(Unsplash | Jefferson Santos)

(Unsplash | Jefferson Santos)

Writer’s Weir: Eliot Fisk Plays ‘Memories of Alhambra’ and May in Juneau

Two poems by reader Summer Koester.

May in Juneau

May brings a southern breeze

Blowing pollen off spruce trees

Sowing little tree baby seeds

Lunch alfresco,

A sandwich and, naturally

My hair in my mouth

The air smells like sweet memories

Of graduation and freedom

My car, green with pollen,

Meanders by mossy stone hedges sheathed

In twisting vines, winding

Over asphalt covered mine tailings

Where ocean once breathed

I roll my windows down and smell the sea.

A woman with long silver hair goes by

The song of a little girl

Powerful, strong

Spills in through my open window,

Passing along my daughter’s school, I see

Friends eating in the yard, sitting on the ground

Every one of them except her –

Where is she?

There, of course,

Dancing across the yard like a fairy

Voice strong and loud,

Heard from miles around, singing to the sea.

— Summer Koester

Eliot Fisk Plays “Memories of Alhambra”

“Memories of Alhambra” he call it,

And already I know I’m in trouble.

Woody Allen’s doppelganger

Dances impossibly deft fingers

Over a small, custom guitar

Sounding not like one, but two.

Transported to a life I have not yet lived,

More lovely than a dream,

I recall stories once imagined

While visiting the ancient Moorish castle

Of love gained and lost,

Deeper than the Mediterranean.

Despair and satisfaction

Of having felt so profoundly,

Loved so intensely …

It is a gift almost too much to bear.

I open my eyes to see antsy children

Squirming on the hard floor.

Devoid of context,

Music means nothing to the innocents.

Mi hijo lost his seventh tooth today …

I invite him to come sit on my lap.

He smells of cherries and apricots.

“Close your eyes and see where the music takes you,” I say.
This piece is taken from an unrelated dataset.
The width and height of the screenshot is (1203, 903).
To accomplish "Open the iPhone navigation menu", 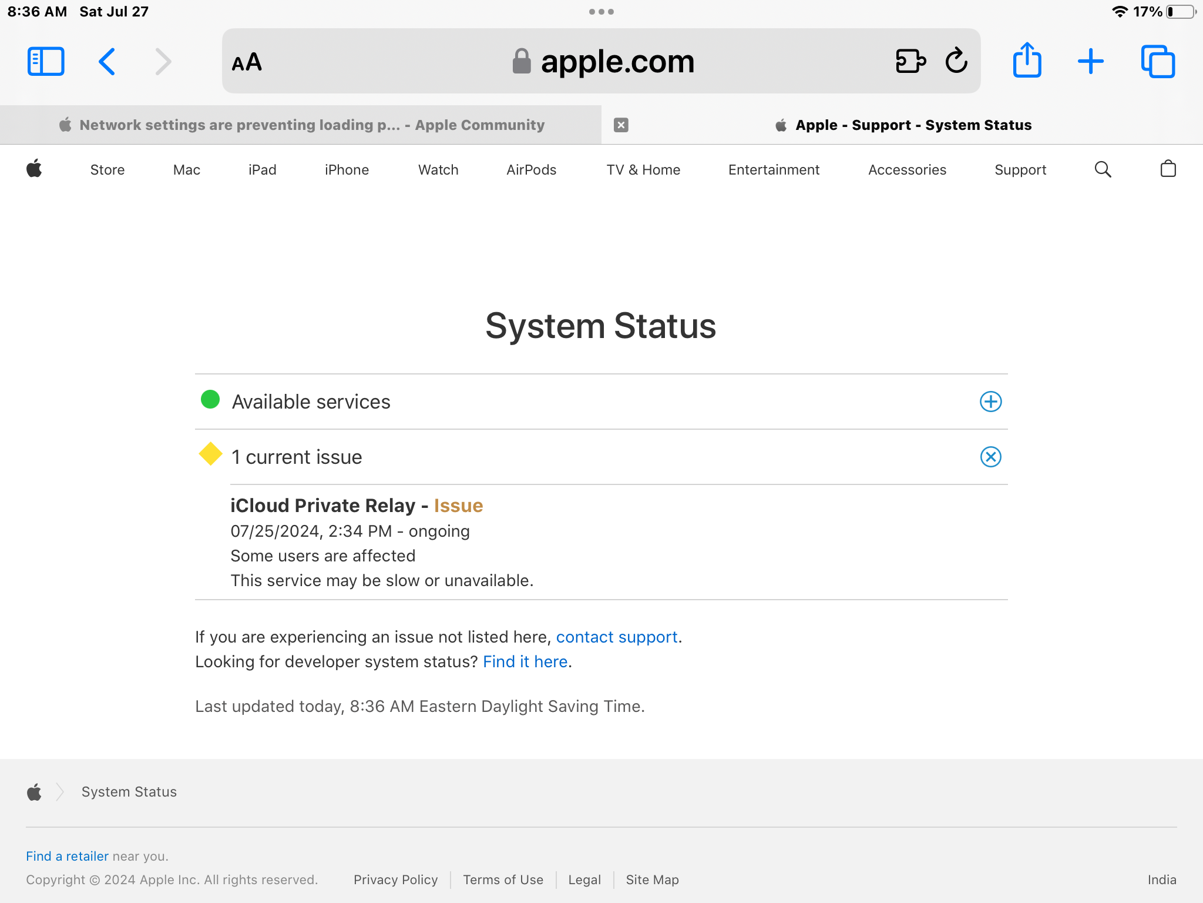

He won’t, so I close my eyes for him.

Images I once tasted in the Alhambra,

Pheromones of youthful campesinos

Bubble up alongside Spanish dancers,

Humid earth busting

Right before the rain,

Wielding salty tears that run like bulls

Down my cheeks without abandon.

— Summer Koester


The Capital City Weekly accepts submissions of poetry, fiction and nonfiction for Writers’ Weir. To submit a piece for consideration, email us at editor@capweek.com.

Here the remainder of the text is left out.